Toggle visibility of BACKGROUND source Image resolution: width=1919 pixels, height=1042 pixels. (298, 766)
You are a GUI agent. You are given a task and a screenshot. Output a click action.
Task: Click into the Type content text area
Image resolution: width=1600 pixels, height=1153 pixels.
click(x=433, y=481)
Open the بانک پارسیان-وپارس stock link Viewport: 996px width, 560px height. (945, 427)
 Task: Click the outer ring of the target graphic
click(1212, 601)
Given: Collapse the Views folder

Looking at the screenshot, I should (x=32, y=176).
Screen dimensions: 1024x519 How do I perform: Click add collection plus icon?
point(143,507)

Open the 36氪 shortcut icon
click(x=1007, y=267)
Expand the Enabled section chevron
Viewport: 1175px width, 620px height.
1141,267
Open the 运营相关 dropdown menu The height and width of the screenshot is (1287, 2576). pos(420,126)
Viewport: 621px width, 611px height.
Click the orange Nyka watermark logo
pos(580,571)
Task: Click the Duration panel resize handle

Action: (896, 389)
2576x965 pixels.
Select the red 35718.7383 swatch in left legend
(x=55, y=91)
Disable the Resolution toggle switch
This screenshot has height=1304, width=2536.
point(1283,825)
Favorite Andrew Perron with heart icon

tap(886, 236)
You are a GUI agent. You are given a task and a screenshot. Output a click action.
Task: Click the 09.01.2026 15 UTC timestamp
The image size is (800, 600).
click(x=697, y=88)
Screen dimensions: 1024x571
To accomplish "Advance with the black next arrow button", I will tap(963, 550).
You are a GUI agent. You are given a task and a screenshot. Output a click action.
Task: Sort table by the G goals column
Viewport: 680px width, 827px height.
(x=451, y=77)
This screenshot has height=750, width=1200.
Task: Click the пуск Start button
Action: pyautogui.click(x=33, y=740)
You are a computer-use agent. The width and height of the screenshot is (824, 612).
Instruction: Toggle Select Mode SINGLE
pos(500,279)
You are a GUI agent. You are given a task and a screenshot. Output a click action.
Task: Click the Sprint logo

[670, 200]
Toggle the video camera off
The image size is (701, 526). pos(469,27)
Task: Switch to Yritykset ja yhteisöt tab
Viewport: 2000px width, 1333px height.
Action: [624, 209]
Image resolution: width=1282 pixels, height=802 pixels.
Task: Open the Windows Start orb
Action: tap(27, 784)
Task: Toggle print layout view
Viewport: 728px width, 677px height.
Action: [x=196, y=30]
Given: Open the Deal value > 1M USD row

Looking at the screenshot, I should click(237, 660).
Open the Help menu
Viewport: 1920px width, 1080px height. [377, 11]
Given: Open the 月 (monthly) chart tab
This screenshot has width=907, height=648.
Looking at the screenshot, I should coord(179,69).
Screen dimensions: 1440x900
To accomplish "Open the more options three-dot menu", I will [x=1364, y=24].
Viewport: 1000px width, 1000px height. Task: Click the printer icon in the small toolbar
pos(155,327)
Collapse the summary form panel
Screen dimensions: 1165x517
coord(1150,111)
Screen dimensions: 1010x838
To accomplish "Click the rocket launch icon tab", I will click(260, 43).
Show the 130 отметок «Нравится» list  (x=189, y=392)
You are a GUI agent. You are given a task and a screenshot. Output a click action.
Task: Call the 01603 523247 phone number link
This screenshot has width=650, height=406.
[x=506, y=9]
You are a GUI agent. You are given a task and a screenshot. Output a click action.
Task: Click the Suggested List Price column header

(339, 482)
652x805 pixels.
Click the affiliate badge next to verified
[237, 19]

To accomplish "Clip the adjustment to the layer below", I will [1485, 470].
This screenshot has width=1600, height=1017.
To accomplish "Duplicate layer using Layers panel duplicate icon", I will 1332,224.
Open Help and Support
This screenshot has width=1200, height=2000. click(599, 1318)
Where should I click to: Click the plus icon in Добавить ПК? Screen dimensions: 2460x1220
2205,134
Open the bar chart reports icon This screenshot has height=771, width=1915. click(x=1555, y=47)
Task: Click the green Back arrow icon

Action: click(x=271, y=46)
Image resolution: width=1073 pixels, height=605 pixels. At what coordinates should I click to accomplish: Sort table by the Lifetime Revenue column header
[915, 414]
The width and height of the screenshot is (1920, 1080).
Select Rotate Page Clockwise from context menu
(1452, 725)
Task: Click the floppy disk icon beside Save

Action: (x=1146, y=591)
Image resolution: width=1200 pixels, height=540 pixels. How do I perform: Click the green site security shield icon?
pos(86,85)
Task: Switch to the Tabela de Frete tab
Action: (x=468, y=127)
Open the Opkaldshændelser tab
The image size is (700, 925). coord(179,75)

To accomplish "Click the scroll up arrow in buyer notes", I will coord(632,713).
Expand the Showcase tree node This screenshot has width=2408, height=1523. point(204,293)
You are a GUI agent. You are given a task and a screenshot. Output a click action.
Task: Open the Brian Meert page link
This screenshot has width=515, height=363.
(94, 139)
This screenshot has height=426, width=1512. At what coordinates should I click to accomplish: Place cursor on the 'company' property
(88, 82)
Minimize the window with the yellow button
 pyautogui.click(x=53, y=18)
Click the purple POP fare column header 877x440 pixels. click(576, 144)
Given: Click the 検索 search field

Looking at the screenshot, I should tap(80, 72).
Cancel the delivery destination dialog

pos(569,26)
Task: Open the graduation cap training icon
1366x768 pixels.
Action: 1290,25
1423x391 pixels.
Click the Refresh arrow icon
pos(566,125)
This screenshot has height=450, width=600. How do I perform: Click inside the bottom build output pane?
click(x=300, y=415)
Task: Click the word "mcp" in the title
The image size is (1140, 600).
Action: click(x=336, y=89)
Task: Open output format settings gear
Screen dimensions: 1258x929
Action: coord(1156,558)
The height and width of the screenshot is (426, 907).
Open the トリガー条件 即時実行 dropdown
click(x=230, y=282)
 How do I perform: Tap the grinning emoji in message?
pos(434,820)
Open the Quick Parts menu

Instructions to follow: Turn the records above into a numbered list with blank lines left out, beginning at the line that contains "Task: Click the Duration panel resize handle" and stopping after the line that contains "tap(886, 236)".

Completed task:
1. Task: Click the Duration panel resize handle
2. Action: (896, 389)
3. 2576x965 pixels.
4. Select the red 35718.7383 swatch in left legend
5. (x=55, y=91)
6. Disable the Resolution toggle switch
7. This screenshot has height=1304, width=2536.
8. point(1283,825)
9. Favorite Andrew Perron with heart icon
10. tap(886, 236)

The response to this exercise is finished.